Source document –
New Guidance Issued On Next Round Of PPP Loans: An Overview For Small Businesses
On January 6, 2021, the Small Business Administration (SBA) issued new guidance on which businesses are eligible and how to apply for the new round of Paycheck Protection Program (PPP) funds authorized in the new Economic Aid to Hard-Hit Small Businesses, Nonprofits and Venues Act (Economic Aid Act) signed into law on December 27, 2020.
The main takeaway is that any business that did not receive a PPP loan previously, or those businesses that experienced a 25% reduction in revenue in one quarter of 2020 over 2019, can apply for this new round of PPP. Even more helpful, businesses, sole proprietors, and independent contractors applying for loans of $150,000 or less and based on the same calculation as round one—2.5 times one month of 2019 payroll—do not have to submit new documentation if applying through the same lender. The new regulations do give lenders the ability to request additional documentation from borrowers if they deem it necessary.
Terms and conditions of PPP loans: round two
More businesses now eligible
The Economic Aid Act also expanded the list of businesses that are now eligible to receive PPP loans. These new groups include 501c(6) organizations like chambers of commerce, nonprofits and religious entities, and local news organizations. These loans are also capped at $2 million.
In addition, the new law earmarked $15 billion in straight grants that do not need to be repaid for live entertainment venues, which were some of the hardest hit businesses due to Covid shutdowns. These businesses include theaters, museums, and zoos. It also includes businesses that represent performers. It is important to note that the main activity of a business must be live entertainment, so a restaurant that provides a nightly singer, for example, would not be eligible.

Data under study –

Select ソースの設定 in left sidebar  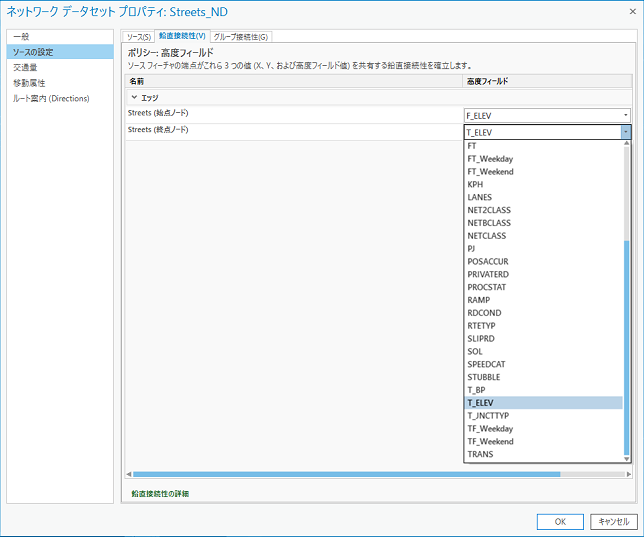(x=34, y=52)
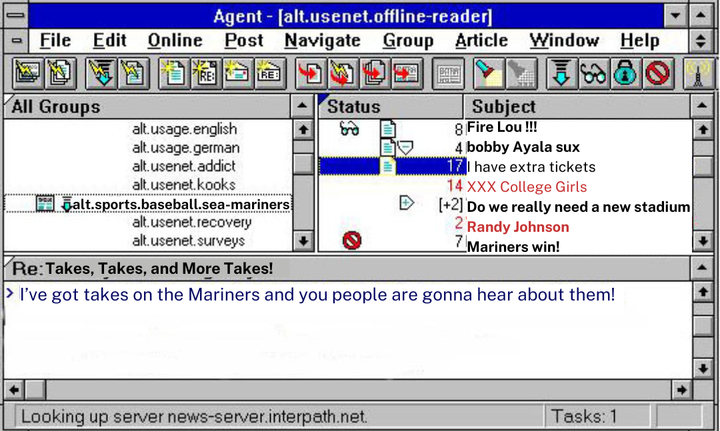
Task: Toggle the padlock keep icon in toolbar
Action: click(625, 73)
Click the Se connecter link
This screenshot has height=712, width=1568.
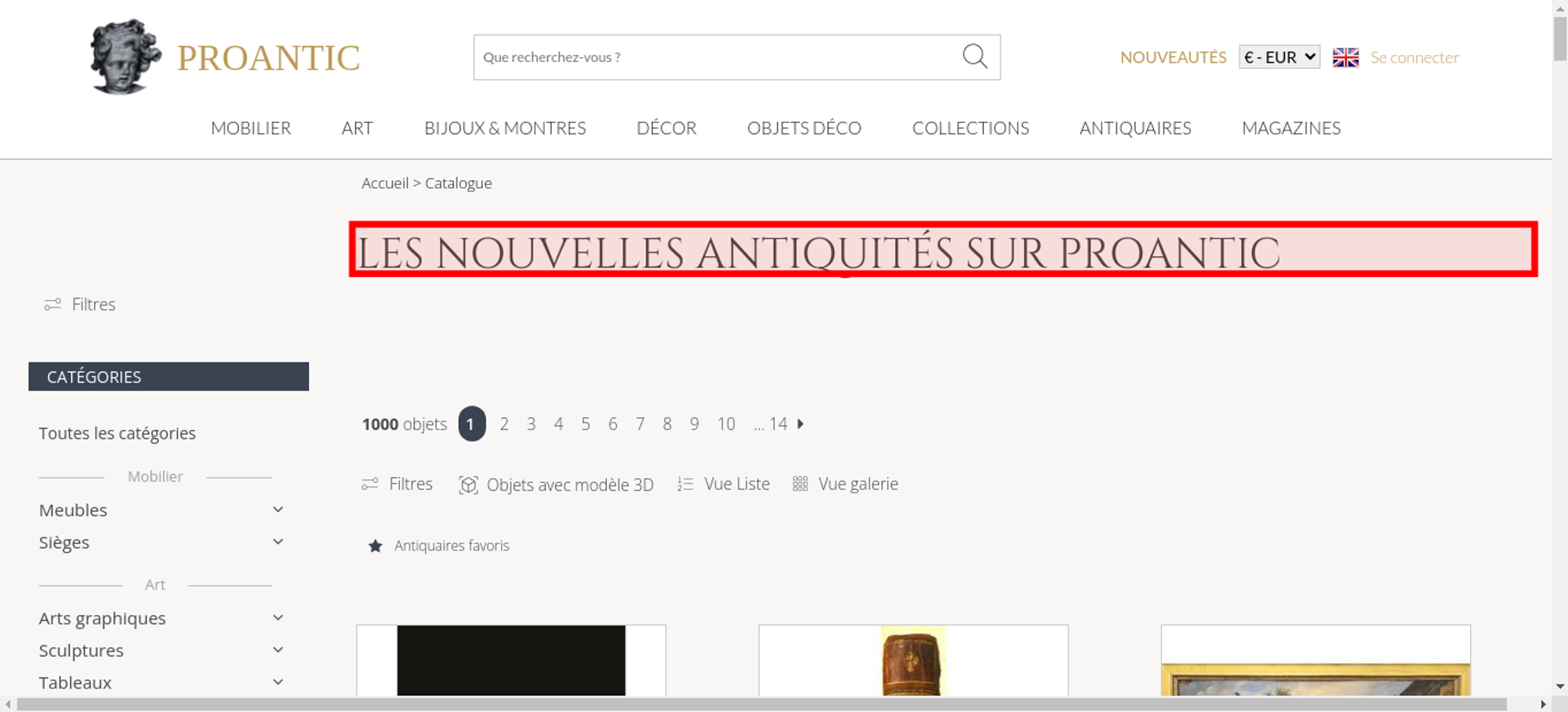pos(1414,57)
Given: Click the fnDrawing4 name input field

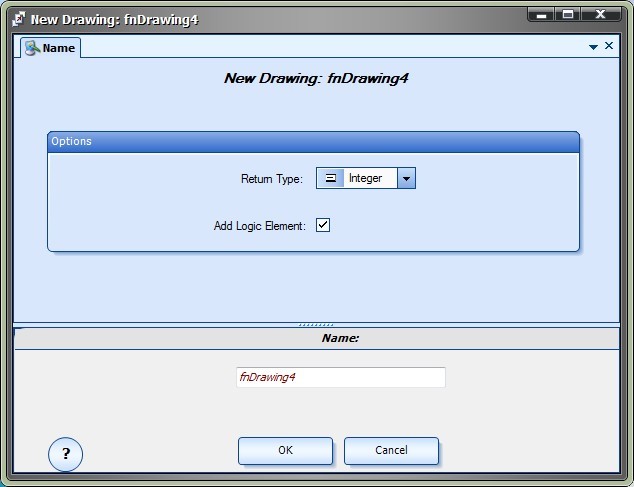Looking at the screenshot, I should tap(340, 377).
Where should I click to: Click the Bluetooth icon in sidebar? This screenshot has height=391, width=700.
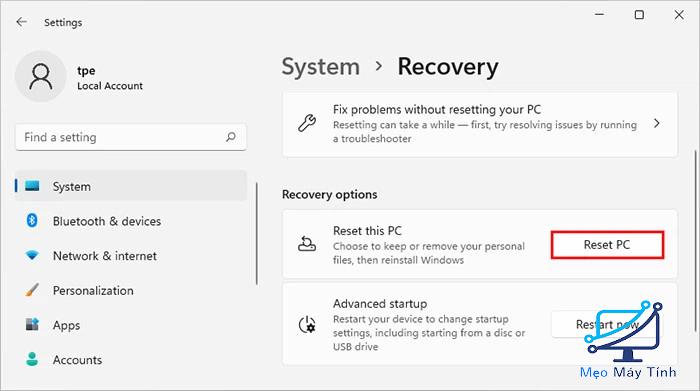[32, 220]
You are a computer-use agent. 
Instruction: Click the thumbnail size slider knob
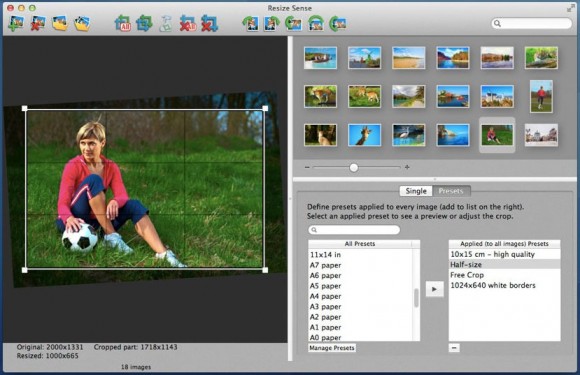point(354,168)
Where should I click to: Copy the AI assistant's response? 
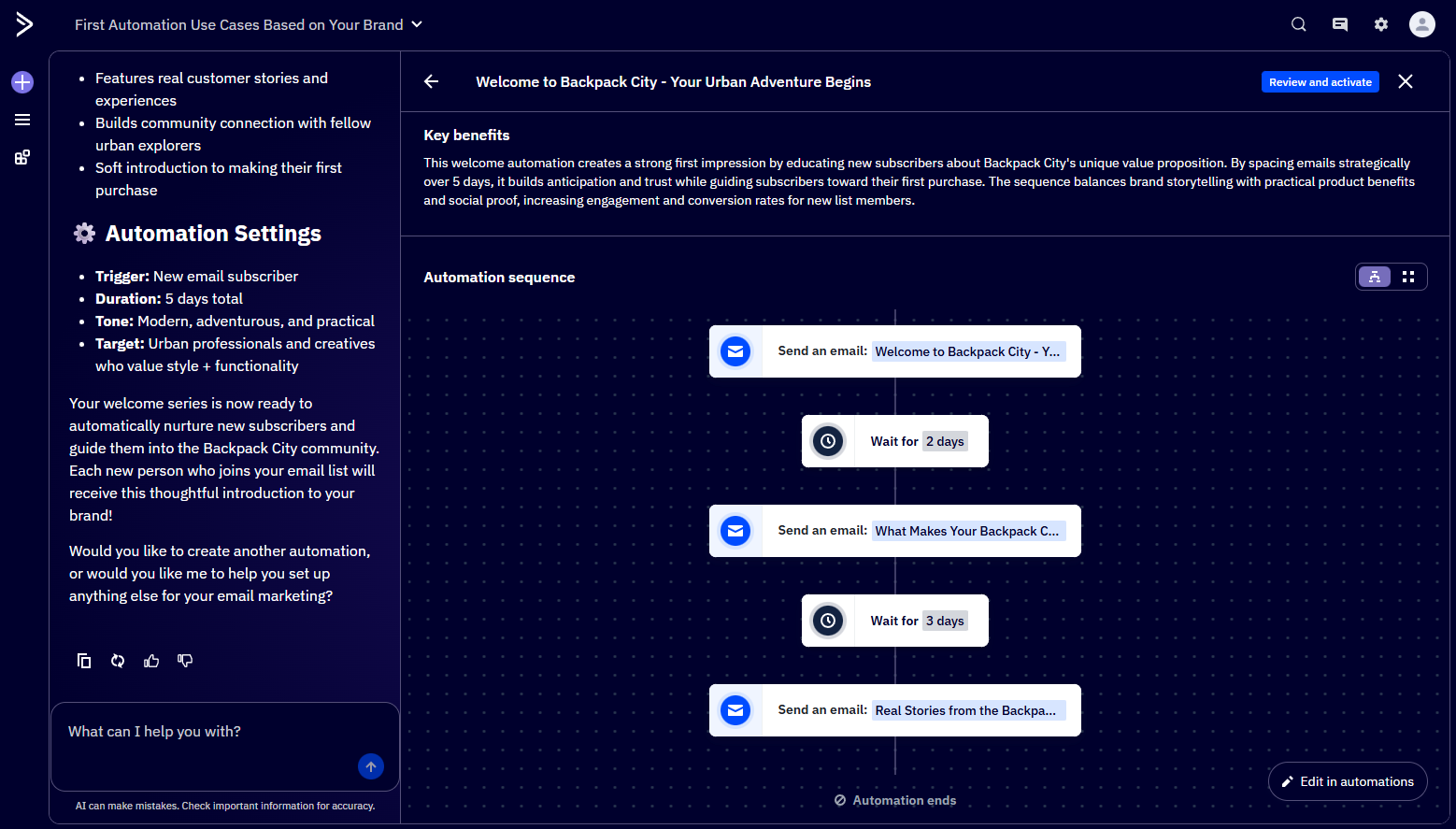pos(84,661)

Task 1 – Reproduce the stretch of the PPP loan article from "In addition, the" through "not be eligible." word for word.
Task 2 – Extend the PPP loan article, picking up after its final sentence.

Response box 1 –
In addition, the new law earmarked $15 billion in straight grants that do not need to be repaid for live entertainment venues, which were some of the hardest hit businesses due to Covid shutdowns. These businesses include theaters, museums, and zoos. It also includes businesses that represent performers. It is important to note that the main activity of a business must be live entertainment, so a restaurant that provides a nightly singer, for example, would not be eligible.

Response box 2 –
The SBA also issued Guidance on Accessing Capital for Minority, Underserved, Veteran, and Women-Owned Business Concerns in an effort to address the main criticism of the initial PPP. This criticism, harsh at times, was that small business of less than 10 employees, women- and minority-owned businesses, and those in economically disadvantaged areas, were shut out of the program while large businesses, chains, and publicly traded companies received funding.
The guidance outlines that the SBA will only accept loan applications from community financial institutions for at least two days after the loan portal reopens, and that it will engage in community and public outreach along with a media campaign to promote the program and encourage these groups to apply.
The SBA also outlines the businesses that were not eligible to apply for the new round of PPP, including the following:
• Lobbying firms or those engaged in political or advocacy activities,
• Businesses based in or tied to the People’s Republic of China,
• Businesses lobbying or engaging in public relations for foreign clients and required to register their activities under the Foreign Agents Registration Act,
• Live entertainment venues receiving grants under the Economic Aid Act,
• Businesses in which the president, the vice president, the head of an executive department, or a member of Congress, or the spouse of such person owns, controls, or holds at least 20% of any class of equity; and
• A publicly traded company.
New forgiveness rules
Writ large, the new PPP round has the same requirements for having the loan forgiven and turned into a grant. Borrowers still have to use 60% of the funds on payroll and 40% on expenses over a 24-week period. In a positive development, borrowers of loans of $150,000 or less can “check the box,” self-certifying they used funds according to regulations, making the application process much simpler.
In addition, the Economic Aid Act expanded the list of expenses from the original short list of rent, utilities, mortgages, and interest on existing debt, to include essential supplier costs, personal protection equipment, and operational expenses such as software, accounting, and cloud computing.
One of the biggest issues with the first round of PPP was the unintended tax consequences. While it was clear that a forgiven PPP loan would not be considered income, Treasury guidance did not permit normally deductible expenses paid for by PPP funds to be deductible. By incurring this tax burden, the government was, in fact, taxing PPP grants. Due to effective lobbying by every business group in Washington, the new law fixed this problem and now expenses paid for by PPP funds are deductible.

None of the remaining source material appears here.